WHAT TO PRODUCE: Can you copy out the records word for word, from the line containing "Open the String type dropdown chevron" through the line containing "Action: [1364, 21]", inclusive?

-------- SUPPLIED DATA --------

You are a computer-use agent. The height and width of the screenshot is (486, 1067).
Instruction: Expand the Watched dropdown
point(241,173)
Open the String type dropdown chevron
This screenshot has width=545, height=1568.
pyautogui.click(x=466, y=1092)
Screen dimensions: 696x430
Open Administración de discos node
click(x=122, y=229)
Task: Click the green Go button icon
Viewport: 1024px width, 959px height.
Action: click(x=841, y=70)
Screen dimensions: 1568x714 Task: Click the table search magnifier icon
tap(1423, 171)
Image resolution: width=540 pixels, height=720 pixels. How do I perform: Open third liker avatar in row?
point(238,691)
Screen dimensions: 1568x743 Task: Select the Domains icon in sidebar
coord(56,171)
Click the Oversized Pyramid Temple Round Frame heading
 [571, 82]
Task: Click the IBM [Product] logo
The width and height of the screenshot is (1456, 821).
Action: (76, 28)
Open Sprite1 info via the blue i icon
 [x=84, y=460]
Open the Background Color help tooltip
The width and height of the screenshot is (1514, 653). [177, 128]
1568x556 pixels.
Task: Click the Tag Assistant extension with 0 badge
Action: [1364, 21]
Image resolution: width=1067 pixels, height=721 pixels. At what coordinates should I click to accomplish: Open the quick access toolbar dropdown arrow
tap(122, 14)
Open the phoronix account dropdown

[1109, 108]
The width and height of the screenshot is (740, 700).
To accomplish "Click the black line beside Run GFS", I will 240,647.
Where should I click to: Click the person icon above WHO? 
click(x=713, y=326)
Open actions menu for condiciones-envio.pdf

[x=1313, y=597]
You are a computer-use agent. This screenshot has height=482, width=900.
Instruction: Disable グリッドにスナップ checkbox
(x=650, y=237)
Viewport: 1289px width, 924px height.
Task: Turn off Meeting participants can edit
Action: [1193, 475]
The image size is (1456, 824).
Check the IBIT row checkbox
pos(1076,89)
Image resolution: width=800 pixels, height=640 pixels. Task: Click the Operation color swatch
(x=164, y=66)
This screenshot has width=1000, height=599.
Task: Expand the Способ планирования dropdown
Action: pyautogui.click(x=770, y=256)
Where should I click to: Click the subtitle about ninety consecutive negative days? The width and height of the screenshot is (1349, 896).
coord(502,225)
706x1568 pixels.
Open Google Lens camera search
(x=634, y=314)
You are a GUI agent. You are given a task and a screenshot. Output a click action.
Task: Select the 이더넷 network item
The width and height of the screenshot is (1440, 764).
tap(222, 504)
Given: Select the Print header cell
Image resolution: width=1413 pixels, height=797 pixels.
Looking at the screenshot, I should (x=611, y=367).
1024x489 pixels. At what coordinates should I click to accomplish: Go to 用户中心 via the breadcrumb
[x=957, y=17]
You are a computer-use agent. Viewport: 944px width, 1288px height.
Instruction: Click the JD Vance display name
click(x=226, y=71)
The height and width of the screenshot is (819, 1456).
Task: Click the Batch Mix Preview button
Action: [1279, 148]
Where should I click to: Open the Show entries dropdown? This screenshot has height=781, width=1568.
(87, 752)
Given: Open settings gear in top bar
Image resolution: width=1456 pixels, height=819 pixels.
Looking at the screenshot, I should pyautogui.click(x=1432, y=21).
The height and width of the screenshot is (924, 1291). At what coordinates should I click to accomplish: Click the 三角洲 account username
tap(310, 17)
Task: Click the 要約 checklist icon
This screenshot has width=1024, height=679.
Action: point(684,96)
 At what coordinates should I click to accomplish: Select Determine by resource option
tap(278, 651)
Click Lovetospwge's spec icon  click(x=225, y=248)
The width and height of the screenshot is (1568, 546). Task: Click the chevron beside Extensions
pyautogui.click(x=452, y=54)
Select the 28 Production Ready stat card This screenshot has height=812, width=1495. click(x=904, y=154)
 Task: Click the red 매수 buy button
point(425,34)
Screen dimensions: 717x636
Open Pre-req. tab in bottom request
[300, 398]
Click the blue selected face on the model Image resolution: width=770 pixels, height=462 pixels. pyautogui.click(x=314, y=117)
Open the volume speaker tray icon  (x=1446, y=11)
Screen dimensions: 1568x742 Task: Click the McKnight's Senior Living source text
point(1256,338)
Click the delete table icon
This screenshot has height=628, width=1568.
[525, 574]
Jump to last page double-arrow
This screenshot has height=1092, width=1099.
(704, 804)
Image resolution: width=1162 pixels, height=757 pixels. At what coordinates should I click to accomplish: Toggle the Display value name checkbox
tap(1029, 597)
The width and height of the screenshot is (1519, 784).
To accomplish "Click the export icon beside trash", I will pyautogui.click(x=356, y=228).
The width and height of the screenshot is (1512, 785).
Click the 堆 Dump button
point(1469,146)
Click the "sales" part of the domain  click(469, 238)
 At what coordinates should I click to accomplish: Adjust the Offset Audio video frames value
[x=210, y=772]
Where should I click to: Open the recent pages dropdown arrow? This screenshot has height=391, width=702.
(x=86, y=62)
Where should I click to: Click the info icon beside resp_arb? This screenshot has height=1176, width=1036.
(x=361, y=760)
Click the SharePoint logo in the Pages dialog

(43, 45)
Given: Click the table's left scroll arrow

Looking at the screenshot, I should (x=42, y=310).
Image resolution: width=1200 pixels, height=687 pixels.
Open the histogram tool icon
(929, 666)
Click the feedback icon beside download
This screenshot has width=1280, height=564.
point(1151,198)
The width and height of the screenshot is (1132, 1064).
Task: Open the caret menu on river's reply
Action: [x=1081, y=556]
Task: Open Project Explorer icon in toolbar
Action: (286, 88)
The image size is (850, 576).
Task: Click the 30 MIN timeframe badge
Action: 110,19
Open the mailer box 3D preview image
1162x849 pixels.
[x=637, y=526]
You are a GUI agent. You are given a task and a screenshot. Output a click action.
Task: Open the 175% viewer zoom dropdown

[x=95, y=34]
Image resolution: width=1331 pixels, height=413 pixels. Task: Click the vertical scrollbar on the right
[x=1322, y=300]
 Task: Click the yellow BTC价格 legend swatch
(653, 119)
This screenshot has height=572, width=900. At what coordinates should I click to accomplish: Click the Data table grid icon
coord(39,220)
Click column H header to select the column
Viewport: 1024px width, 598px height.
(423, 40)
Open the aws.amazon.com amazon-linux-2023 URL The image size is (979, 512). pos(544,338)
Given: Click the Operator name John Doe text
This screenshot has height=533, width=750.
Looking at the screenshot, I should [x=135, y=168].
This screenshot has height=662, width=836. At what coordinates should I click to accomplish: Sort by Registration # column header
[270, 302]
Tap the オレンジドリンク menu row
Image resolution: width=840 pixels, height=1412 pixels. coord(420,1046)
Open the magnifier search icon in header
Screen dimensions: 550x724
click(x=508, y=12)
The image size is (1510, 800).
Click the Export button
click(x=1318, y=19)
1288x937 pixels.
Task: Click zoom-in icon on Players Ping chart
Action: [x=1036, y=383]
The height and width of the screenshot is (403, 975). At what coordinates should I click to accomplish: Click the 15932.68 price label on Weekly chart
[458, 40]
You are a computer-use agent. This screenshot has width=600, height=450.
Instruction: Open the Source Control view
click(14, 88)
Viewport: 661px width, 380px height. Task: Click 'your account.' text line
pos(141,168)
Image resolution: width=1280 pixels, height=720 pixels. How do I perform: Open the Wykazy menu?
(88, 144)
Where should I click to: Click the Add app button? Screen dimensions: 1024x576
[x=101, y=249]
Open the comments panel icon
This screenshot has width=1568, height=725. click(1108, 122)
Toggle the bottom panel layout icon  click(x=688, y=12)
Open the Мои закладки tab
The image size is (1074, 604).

--------

EXERCISE RESPONSE:
Open the String type dropdown chevron
This screenshot has width=545, height=1568.
pyautogui.click(x=466, y=1092)
Screen dimensions: 696x430
Open Administración de discos node
click(x=122, y=229)
Task: Click the green Go button icon
Viewport: 1024px width, 959px height.
Action: click(x=841, y=70)
Screen dimensions: 1568x714 Task: Click the table search magnifier icon
tap(1423, 171)
Image resolution: width=540 pixels, height=720 pixels. How do I perform: Open third liker avatar in row?
point(238,691)
Screen dimensions: 1568x743 Task: Select the Domains icon in sidebar
coord(56,171)
Click the Oversized Pyramid Temple Round Frame heading
 [571, 82]
Task: Click the IBM [Product] logo
The width and height of the screenshot is (1456, 821).
Action: (76, 28)
Open Sprite1 info via the blue i icon
 [x=84, y=460]
Open the Background Color help tooltip
The width and height of the screenshot is (1514, 653). [177, 128]
1568x556 pixels.
Task: Click the Tag Assistant extension with 0 badge
Action: [1364, 21]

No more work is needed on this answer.